The problem with AI, similarly to my stated problem with ability-locking, is that you're mostly depriving people of combat content with that.
I suppose people who pick easy difficulty aren't particularly desiring to experience combat content though, so I suppose it might be most effective to make their tactics very simple and straightforward. The problem I see is deciding what should be "normal" and what should be hard.
I think games like demons souls and dark souls had it more right in having their vision of the difficulty, where it is always hard but can be made harder not by some difficulty you toggled, but by your own restrictions you place upon yourself. A good idea would probably be to have an Ironman save mode.
I really do think that normal difficulty probably deserves and desires the full level of tactics enemies have to offer, and so locking any of it off seems like a bad idea (except those who want easy-mode, who I don't understand [why not read a book or something] but so be it, they can have their fun their way too).

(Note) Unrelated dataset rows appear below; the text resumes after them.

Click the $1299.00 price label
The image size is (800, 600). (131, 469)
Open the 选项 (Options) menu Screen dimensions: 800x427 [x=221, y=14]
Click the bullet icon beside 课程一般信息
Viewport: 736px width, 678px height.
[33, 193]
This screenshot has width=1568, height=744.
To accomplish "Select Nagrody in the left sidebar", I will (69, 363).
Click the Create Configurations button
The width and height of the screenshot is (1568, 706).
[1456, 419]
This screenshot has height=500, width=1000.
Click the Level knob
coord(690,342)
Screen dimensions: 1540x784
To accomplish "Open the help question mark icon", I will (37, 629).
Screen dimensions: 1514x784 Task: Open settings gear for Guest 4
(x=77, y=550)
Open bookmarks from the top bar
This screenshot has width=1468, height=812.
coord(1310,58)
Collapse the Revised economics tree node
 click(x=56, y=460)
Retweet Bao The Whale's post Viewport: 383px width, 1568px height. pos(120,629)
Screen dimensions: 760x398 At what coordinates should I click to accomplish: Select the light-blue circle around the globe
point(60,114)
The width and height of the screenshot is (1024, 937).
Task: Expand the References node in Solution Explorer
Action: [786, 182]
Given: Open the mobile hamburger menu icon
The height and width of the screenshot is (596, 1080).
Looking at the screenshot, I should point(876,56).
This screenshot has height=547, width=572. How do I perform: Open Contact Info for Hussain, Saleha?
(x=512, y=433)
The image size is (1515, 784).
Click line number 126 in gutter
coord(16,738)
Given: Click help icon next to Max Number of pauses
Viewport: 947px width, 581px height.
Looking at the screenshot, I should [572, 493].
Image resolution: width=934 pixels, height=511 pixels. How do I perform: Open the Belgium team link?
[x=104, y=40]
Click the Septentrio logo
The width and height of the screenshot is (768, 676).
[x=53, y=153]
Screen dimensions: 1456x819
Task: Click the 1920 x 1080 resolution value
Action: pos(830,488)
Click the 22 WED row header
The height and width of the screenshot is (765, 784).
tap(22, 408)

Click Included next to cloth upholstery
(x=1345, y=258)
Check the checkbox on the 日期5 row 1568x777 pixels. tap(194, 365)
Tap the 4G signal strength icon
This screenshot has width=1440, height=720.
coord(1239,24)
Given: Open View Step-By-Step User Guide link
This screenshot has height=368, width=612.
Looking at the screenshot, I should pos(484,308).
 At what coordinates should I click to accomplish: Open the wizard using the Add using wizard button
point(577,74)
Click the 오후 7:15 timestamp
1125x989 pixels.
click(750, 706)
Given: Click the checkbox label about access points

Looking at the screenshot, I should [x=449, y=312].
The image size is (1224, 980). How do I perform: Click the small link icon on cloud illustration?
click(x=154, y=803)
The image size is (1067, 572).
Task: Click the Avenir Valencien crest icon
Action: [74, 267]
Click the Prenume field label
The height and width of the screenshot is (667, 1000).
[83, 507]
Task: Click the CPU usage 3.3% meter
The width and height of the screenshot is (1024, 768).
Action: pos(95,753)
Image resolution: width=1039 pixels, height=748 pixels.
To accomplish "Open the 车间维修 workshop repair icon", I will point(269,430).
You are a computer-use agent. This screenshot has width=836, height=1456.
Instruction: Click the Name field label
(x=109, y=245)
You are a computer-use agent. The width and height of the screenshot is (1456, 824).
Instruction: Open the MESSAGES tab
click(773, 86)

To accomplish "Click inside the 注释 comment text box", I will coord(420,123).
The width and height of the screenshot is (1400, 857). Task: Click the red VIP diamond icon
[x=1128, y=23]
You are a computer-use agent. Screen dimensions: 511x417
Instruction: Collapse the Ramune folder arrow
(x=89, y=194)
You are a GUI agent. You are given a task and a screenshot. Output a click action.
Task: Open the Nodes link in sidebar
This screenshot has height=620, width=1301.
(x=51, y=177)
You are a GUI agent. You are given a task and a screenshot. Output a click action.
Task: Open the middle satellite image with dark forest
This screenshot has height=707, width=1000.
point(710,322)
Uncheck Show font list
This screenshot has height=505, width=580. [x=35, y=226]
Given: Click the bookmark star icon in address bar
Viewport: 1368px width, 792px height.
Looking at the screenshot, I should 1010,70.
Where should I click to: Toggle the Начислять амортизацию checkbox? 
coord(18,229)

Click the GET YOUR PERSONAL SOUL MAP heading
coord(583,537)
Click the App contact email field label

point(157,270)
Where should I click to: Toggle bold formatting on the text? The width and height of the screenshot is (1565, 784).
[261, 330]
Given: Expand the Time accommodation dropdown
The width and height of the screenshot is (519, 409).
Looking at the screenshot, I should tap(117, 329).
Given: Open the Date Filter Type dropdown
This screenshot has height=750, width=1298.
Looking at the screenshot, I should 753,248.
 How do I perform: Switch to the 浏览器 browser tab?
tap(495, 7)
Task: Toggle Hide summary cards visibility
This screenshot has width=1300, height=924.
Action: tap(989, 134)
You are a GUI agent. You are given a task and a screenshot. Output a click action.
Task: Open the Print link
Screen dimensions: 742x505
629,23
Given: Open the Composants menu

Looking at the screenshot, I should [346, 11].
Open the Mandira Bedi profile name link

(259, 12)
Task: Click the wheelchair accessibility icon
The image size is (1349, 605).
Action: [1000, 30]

I guess my ultimate point here is that difficulty will probably be more fulfilling and less content-restricting/limiting (be it AI, abilities, stats, etc.) if we have things like Ironman Mode instead, where the additional difficulties are at a meta-game level.
It's definitely something to be thought about, though. What good is having different difficulty levels in a turn-based RPG? There are more straightforward answers in shooters and real-time action games, but with turn-based, stat-based mechanics, difficulty setting seems to be very tricky and perhaps better left alone.
Keep in mind that also having more difficulties means more time balancing each one (lest you want a brokenly difficult mode).